SELECTED EXTRACT:
* * *

Mere Orthodoxy | Christianity, Politics, and Culture

Deconstructing Pessimism

Written by Matthew Loftus | Apr 2, 2026 10:59:59 AM

David Bather Woods. Arthur Schopenhauer: The Life and Thought of Philosophy’s Greatest Pessimist. University of Chicago Press, 2025. $29.99. 296 pp.

Arthur Schopenhauer would have done pretty well on Twitter. He spent his life filling notebooks with his observations and doubtlessly would have broadcast them far and wide had he been given the chance. His caustic wit, his penchant for aphorisms, his enigmatic mixture of views progressive and retrograde, his deep insight, his self-aggrandizing spirit, his anti-Christian tirades, and above all his misanthropy gave him what we might call today Main Character Energy.

In his new biography of Schopenhauer, scholar David Bather Woods refrains for the most part from such present-oriented judgments, but it’s hard to avoid the comparisons as one looks at our social media landscape and sees a crowd of people convinced of their own greatness, turning strife and pessimism into profit. Schopenhauer’s legacy was broad, but the philosophers who could be identified most closely with him today are the anti-natalists like David Benatar, who generally agree with Schopenhauer that life is a misfortune and that we are better off not being born. To counter these sorts of claims, Christians must understand the seductive power of philosophical pessimism and offer a different story in return.

Schopenhauer’s Life and Philosophy

Arthur Schopenhauer was born in 1788 in Danzig, Germany, to well-to-do parents. His mother Johanna, a writer and artist, was far more famous and well-regarded than he was during her lifetime, and his grating personality led to a twelve-year estrangement at one point. She wrote to him in 1807: “You are not an evil human [...] but you are nevertheless irritating and unbearable, and I consider it most difficult to live with you.” Johanna wrote these words, Woods argues, out of genuine concern for her son's well-being—she foresaw that his disposition and attitude would condemn him to a lonely life of suffering.

His father Heinrich Floris long envisioned that his son would become a merchant and worked diligently to set him up for such a career, even luring young Arthur away from his Latin studies with the promise of a grand family tour of Europe. He might have gone through with his father’s wishes had Heinrich Floris not died when Arthur was seventeen, removing a great deal of pressure to pursue a more lucrative career and leaving an inheritance that allowed Arthur to muddle along for years without engaging in especially remunerative work.

Heinrich Floris’s death was especially tragic—and meaningful for Arthur Schopenhauer’s later work—because his entire family suspected that he committed suicide. While Woods is careful to not overread the implications of this incident in Schopenhauer’s philosophical work, there are hints (in particular Schopenhauer’s insistence that a parent’s duty to their child overrules any right they may have to kill themselves) suggesting that his father’s death was momentous not only in shaping the course of his life but the content of his thought.

* * *

MATERIAL SUPPLIED:

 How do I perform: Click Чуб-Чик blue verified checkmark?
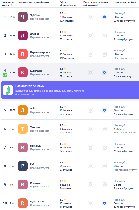[104, 17]
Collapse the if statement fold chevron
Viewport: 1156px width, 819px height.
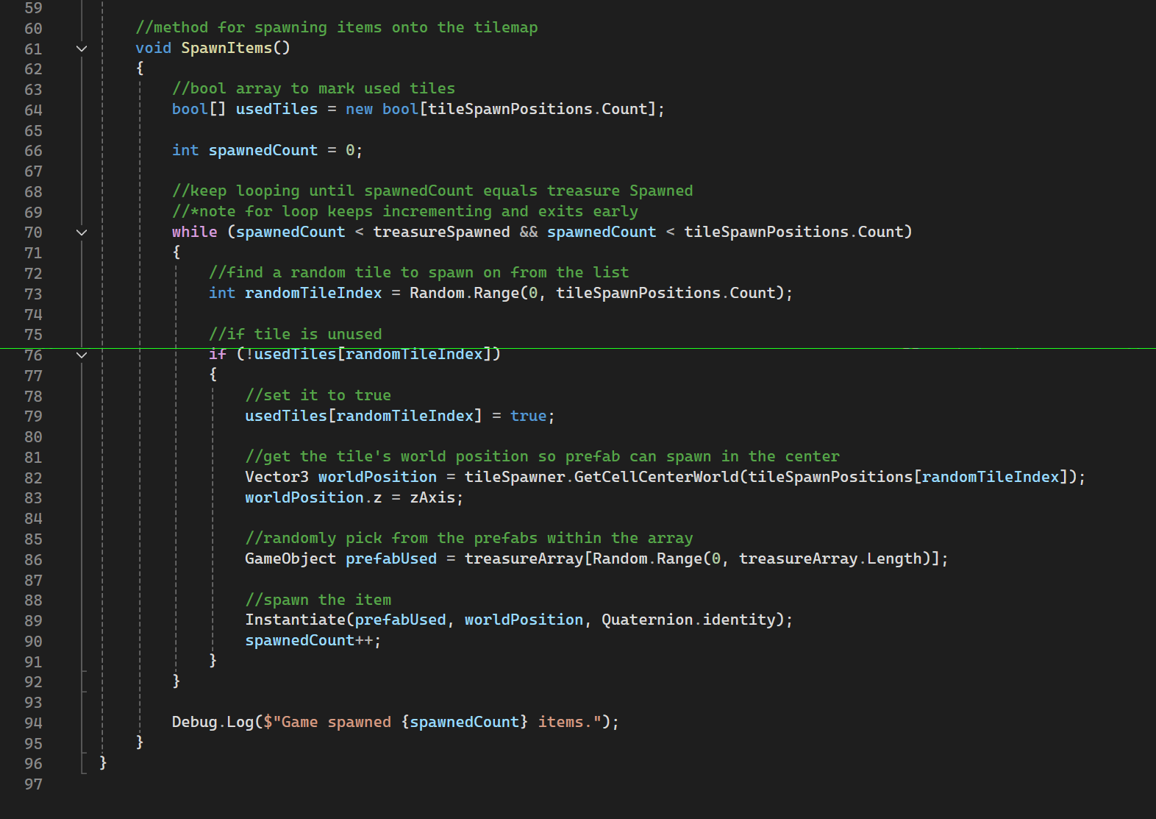(82, 355)
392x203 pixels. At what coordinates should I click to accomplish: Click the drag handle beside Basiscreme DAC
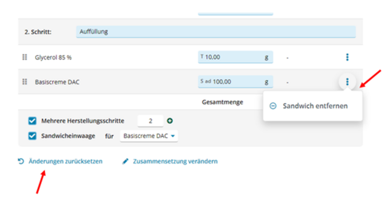[25, 82]
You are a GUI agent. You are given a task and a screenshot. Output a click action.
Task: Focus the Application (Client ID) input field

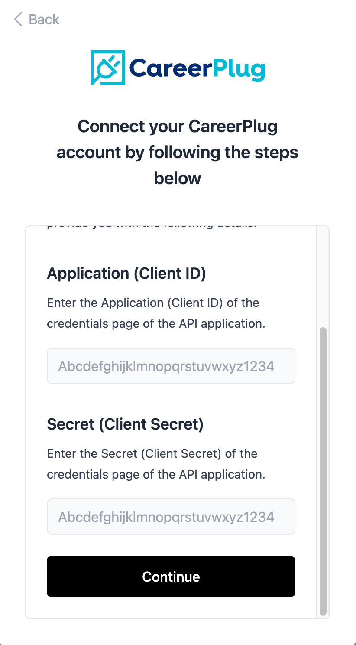tap(171, 366)
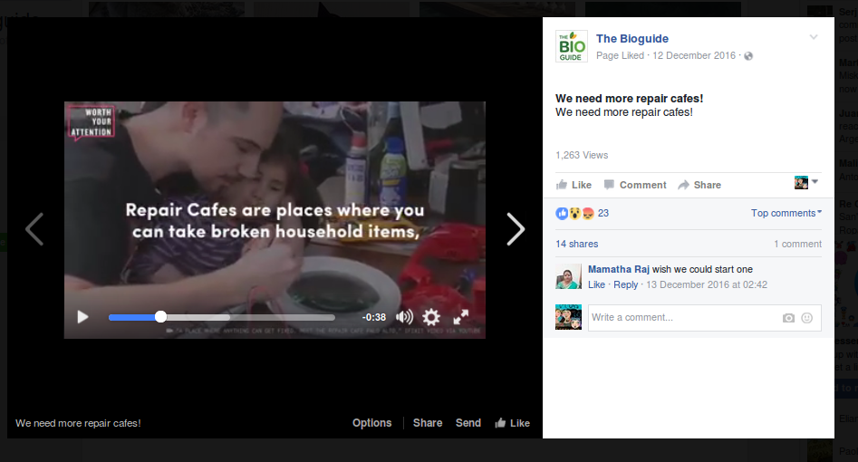858x462 pixels.
Task: Go to next photo arrow
Action: point(515,229)
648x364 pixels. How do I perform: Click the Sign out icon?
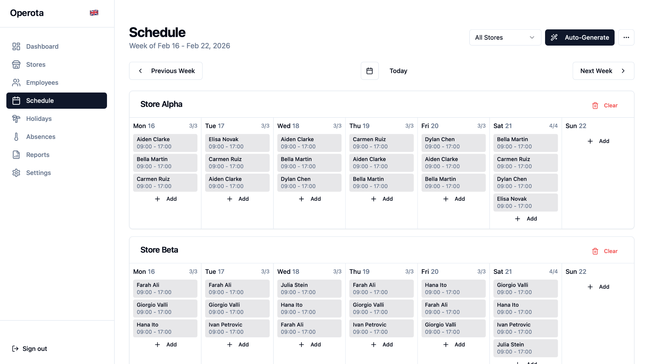coord(15,348)
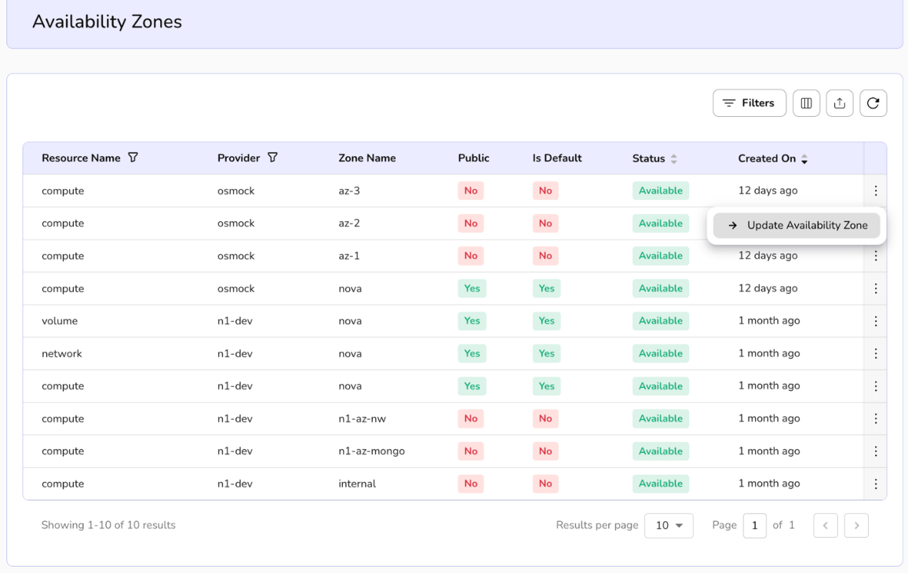Click the export table icon
Image resolution: width=908 pixels, height=573 pixels.
(839, 103)
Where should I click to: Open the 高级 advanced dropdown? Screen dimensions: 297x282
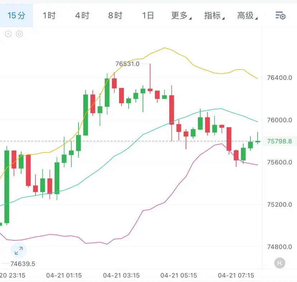tap(247, 15)
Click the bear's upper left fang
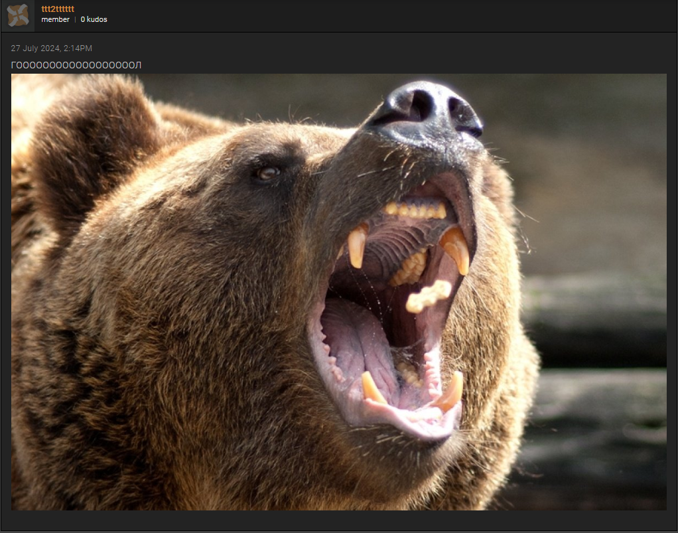 coord(357,247)
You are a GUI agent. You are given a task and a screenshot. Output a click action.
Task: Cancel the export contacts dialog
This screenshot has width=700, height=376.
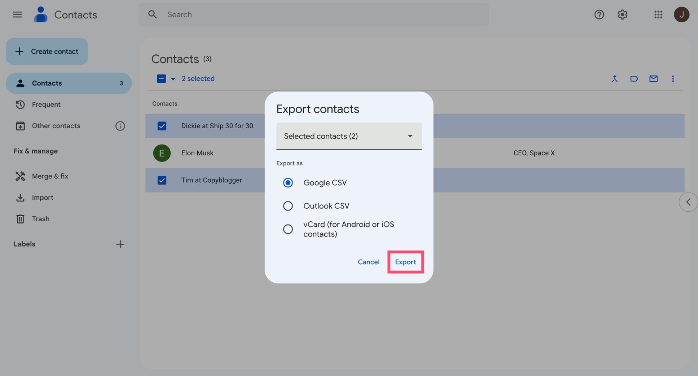[368, 262]
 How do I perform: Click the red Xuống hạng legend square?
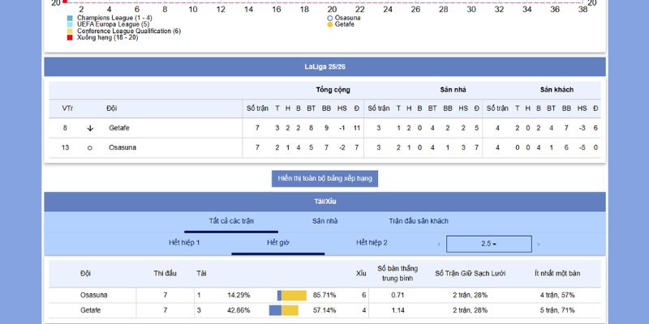coord(70,37)
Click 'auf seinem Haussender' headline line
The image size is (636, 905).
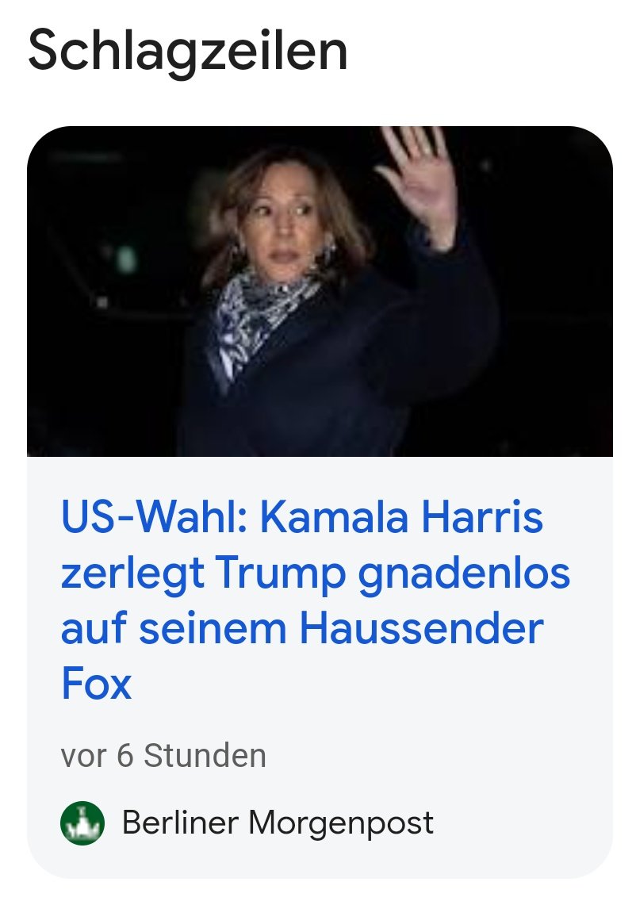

* * *

DIRECTIONS:
1) Reproduce the part of the Schopenhauer review that opens with the words containing "Deconstructing Pessimism" and closes with "2025. $29.99. 296 pp.".
2) According to the Schopenhauer review, when and where was Arthur Schopenhauer born?
3) Please carry the Schopenhauer review on from the point where it stops.

RESPONSES FOR EACH TASK:
1)
Deconstructing Pessimism

Written by Matthew Loftus | Apr 2, 2026 10:59:59 AM

David Bather Woods. Arthur Schopenhauer: The Life and Thought of Philosophy’s Greatest Pessimist. University of Chicago Press, 2025. $29.99. 296 pp.

2) He was born in 1788 in Danzig, Germany.

3)
“Death,” wrote Schopenhauer, “is the great opportunity not to be I any longer.” Schopenhauer drew on both Western philosophers (especially Plato and Kant) as well as Eastern religious texts to formulate his thoughts on the suffering that life entails and was one of the first Western philosophers to explicitly integrate Hindu and Buddhist beliefs into his writings. He explicitly saw death as something to be embraced with gratitude, since it frees the dead person from the indignities of life. His sister Adele wrote to him once that she would be grateful to cholera if it killed her and implied that he had shared similar thoughts with her. Schopenhauer had two children as the result of affairs, but neither survived infancy; Woods suggests that he “may have regarded the brevity of his own daughter’s life as a kind of mercy or even a sign of nascent wisdom.” He argued that while no aspect of a person’s consciousness or self-aware existence would continue after death, their “will to live” would endure as it was subsumed into the vast darkness of the universe whence it came.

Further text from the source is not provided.